» **Stated exercise 1**: List every news outlet that the article on ICE fines names as a source.

— Start Extract to read —

The sensitive location policy aims to enhance “public understanding and trust,” and to make sure that people can freely participate in activities or utilize services provided by these locations without fear or hesitation, ICE’s website explains.

The Immigration and Nationality Act, implemented in 1952, grants ICE the authority to fine “aliens who have been ordered removed or granted voluntary departure and fail to depart the United States.” For each day the violator refuses to comply by continuing to remain in the country, a fine of up to $500 can be imposed.

In January 2017, shortly after taking office, President Donald Trump signed an executive order calling for a collection of “fines and penalties” from “aliens unlawfully present in the United States and from those who facilitate their presence in the United States.”

Only a few days into July, this month has already witnessed several cases of ICE imposing fines of various amounts on illegal immigrants who have taken sanctuary in churches.

Edith Espinal Moreno, a Mexican woman who jumped the Texan border in 2015 and has been living in an Ohio church to avoid deportation since 2017, received a notice from ICE that she will be fined $497,777 for refusing to leave the country, reported the Daily Mail.

CBS Denver also reported that Ingrid Encalada Latorre, a young Peruvian woman who has sought sanctuary in Colorado’s Unitarian Universalist Church, was fined $4,792 for failing to leave the country after being ordered.

Another case occurred in North Carolina when Rosa Ortez Cruz, a woman from Honduras, was fined $314,007. A mother of four, Ortez Cruz took sanctuary at the Church of Reconciliation in Chapel Hill, according to The Washington Post.

— End Extract to read —
— Start Data for processing —

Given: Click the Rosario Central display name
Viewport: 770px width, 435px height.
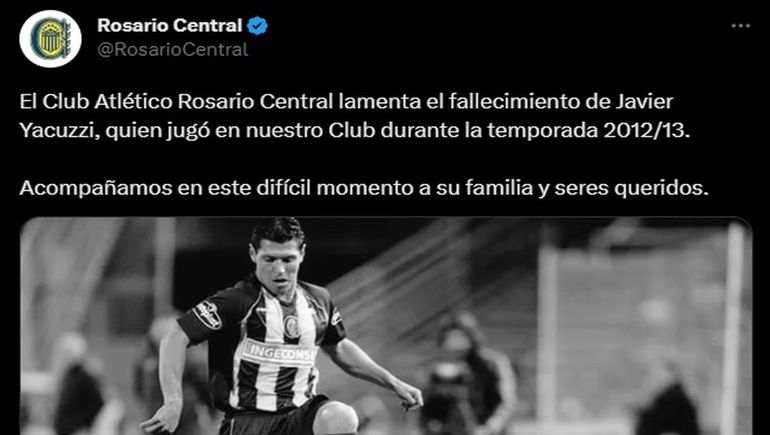Looking at the screenshot, I should point(169,26).
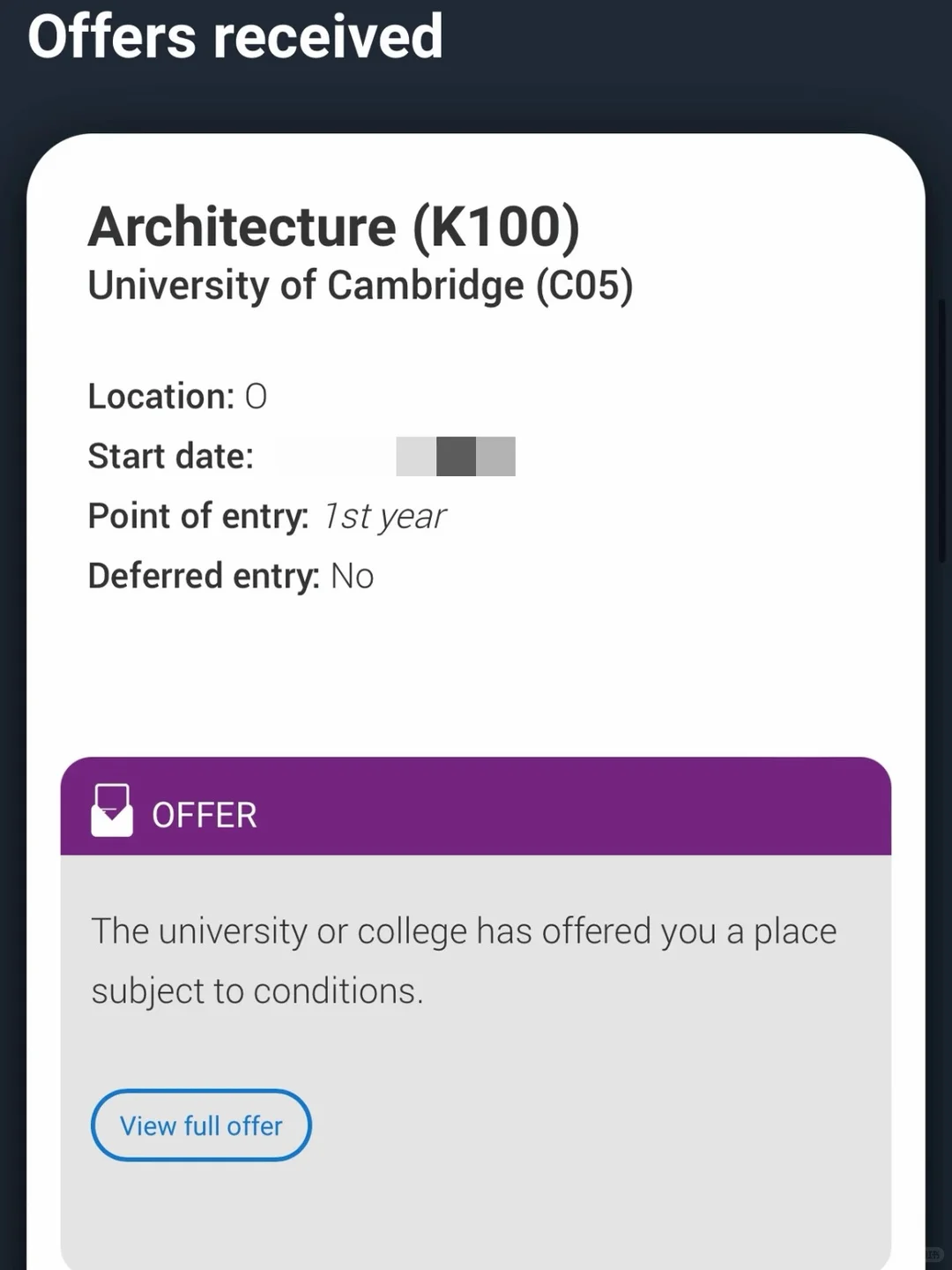Click the Start date label

[171, 457]
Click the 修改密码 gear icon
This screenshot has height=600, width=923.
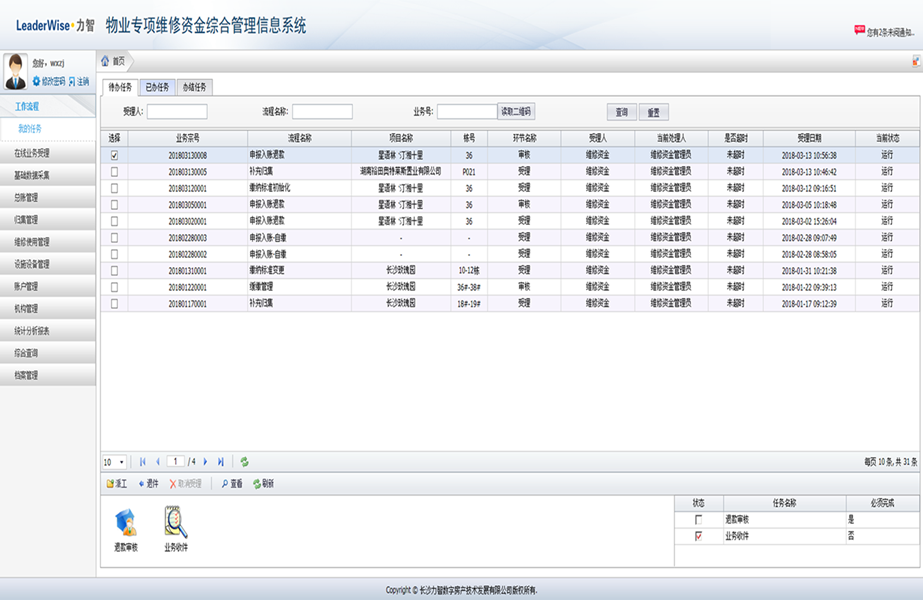point(36,81)
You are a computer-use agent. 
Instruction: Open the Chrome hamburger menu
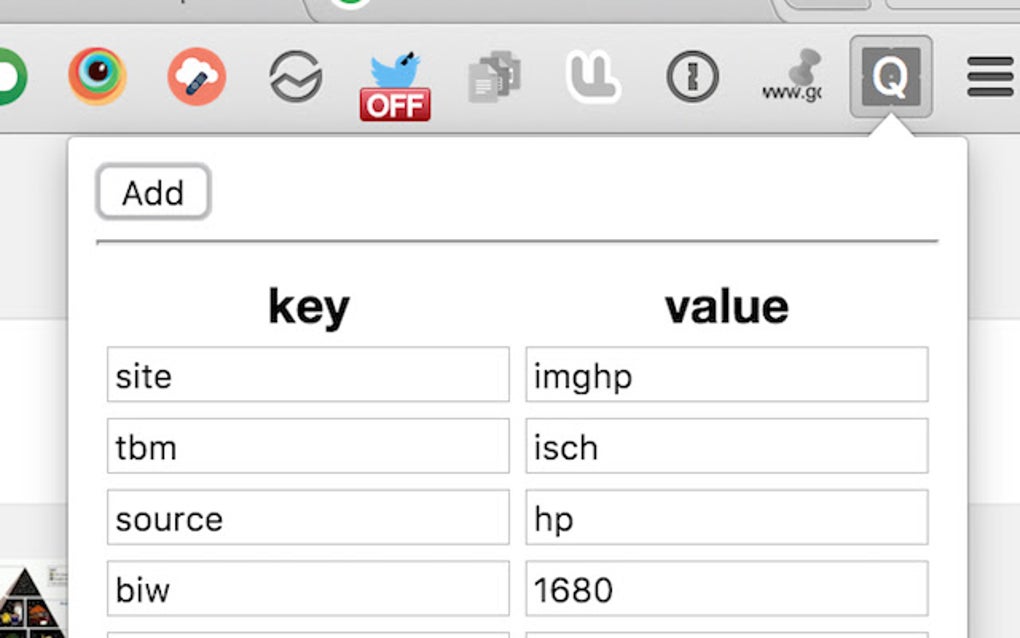coord(990,77)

— End Data for processing —

» **Stated exercise 2**: Rewrite the records with "Instruction" changed to "Task" and everything else unchanged, and leave the pictures out.

» **Written solution 1**:
Daily Mail
CBS Denver
The Washington Post

» **Written solution 2**:
Given: Click the Rosario Central display name
Viewport: 770px width, 435px height.
Looking at the screenshot, I should point(169,26).
Click the Start date label

[171, 457]
Click the 修改密码 gear icon
This screenshot has height=600, width=923.
point(36,81)
You are a computer-use agent. 
Task: Open the Chrome hamburger menu
coord(990,77)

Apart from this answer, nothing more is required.